[Dataset entries]
- - -

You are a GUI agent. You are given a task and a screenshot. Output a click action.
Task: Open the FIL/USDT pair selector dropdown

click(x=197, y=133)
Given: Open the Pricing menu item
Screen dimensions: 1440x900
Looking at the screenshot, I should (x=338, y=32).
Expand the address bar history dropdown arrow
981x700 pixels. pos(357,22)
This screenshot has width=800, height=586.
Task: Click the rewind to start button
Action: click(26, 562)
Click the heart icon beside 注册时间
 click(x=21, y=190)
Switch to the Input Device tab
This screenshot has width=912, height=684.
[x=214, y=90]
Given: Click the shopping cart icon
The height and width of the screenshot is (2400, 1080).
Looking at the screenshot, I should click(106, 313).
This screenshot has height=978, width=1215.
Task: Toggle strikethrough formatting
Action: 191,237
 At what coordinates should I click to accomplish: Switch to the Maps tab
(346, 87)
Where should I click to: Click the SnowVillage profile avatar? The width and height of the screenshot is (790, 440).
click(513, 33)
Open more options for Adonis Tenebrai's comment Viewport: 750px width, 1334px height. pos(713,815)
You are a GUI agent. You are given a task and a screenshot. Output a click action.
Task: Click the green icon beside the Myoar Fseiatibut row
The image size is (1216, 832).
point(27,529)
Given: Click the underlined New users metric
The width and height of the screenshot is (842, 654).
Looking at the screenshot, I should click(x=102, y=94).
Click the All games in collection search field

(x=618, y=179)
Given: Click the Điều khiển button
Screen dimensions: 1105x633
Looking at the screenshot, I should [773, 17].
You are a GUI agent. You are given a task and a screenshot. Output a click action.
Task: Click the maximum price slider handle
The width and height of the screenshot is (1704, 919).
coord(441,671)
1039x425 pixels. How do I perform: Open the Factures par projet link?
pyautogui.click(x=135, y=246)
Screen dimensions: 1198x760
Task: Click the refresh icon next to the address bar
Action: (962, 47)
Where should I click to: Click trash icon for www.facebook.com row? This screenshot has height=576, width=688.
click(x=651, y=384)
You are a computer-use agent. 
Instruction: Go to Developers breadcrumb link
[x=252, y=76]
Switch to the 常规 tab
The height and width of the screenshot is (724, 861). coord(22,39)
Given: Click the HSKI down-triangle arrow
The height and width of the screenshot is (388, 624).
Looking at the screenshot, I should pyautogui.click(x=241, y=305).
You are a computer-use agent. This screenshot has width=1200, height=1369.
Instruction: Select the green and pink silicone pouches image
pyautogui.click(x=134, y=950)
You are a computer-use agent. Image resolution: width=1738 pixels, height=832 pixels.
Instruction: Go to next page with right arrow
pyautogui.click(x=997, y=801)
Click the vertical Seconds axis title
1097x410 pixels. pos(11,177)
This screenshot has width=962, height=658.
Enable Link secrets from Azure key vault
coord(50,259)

- - -

Transcribe each record exactly. Leave nothing out.

Exercise result:
You are a GUI agent. You are given a task and a screenshot. Output a click action.
Task: Open the FIL/USDT pair selector dropdown

click(x=197, y=133)
Given: Open the Pricing menu item
Screen dimensions: 1440x900
Looking at the screenshot, I should (x=338, y=32).
Expand the address bar history dropdown arrow
981x700 pixels. pos(357,22)
This screenshot has width=800, height=586.
Task: Click the rewind to start button
Action: click(26, 562)
Click the heart icon beside 注册时间
 click(x=21, y=190)
Switch to the Input Device tab
This screenshot has width=912, height=684.
[x=214, y=90]
Given: Click the shopping cart icon
The height and width of the screenshot is (2400, 1080).
Looking at the screenshot, I should click(106, 313).
This screenshot has height=978, width=1215.
Task: Toggle strikethrough formatting
Action: 191,237
 At what coordinates should I click to accomplish: Switch to the Maps tab
(346, 87)
Where should I click to: Click the SnowVillage profile avatar? The width and height of the screenshot is (790, 440).
click(513, 33)
Open more options for Adonis Tenebrai's comment Viewport: 750px width, 1334px height. pos(713,815)
You are a GUI agent. You are given a task and a screenshot. Output a click action.
Task: Click the green icon beside the Myoar Fseiatibut row
The image size is (1216, 832).
point(27,529)
Given: Click the underlined New users metric
The width and height of the screenshot is (842, 654).
Looking at the screenshot, I should click(x=102, y=94).
Click the All games in collection search field

(x=618, y=179)
Given: Click the Điều khiển button
Screen dimensions: 1105x633
Looking at the screenshot, I should [773, 17].
You are a GUI agent. You are given a task and a screenshot. Output a click action.
Task: Click the maximum price slider handle
The width and height of the screenshot is (1704, 919).
coord(441,671)
1039x425 pixels. How do I perform: Open the Factures par projet link?
pyautogui.click(x=135, y=246)
Screen dimensions: 1198x760
Task: Click the refresh icon next to the address bar
Action: (962, 47)
Where should I click to: Click trash icon for www.facebook.com row? This screenshot has height=576, width=688.
click(x=651, y=384)
You are a computer-use agent. 
Instruction: Go to Developers breadcrumb link
[x=252, y=76]
Switch to the 常规 tab
The height and width of the screenshot is (724, 861). coord(22,39)
Given: Click the HSKI down-triangle arrow
The height and width of the screenshot is (388, 624).
Looking at the screenshot, I should pyautogui.click(x=241, y=305).
You are a computer-use agent. This screenshot has width=1200, height=1369.
Instruction: Select the green and pink silicone pouches image
pyautogui.click(x=134, y=950)
You are a computer-use agent. Image resolution: width=1738 pixels, height=832 pixels.
Instruction: Go to next page with right arrow
pyautogui.click(x=997, y=801)
Click the vertical Seconds axis title
1097x410 pixels. pos(11,177)
This screenshot has width=962, height=658.
Enable Link secrets from Azure key vault
coord(50,259)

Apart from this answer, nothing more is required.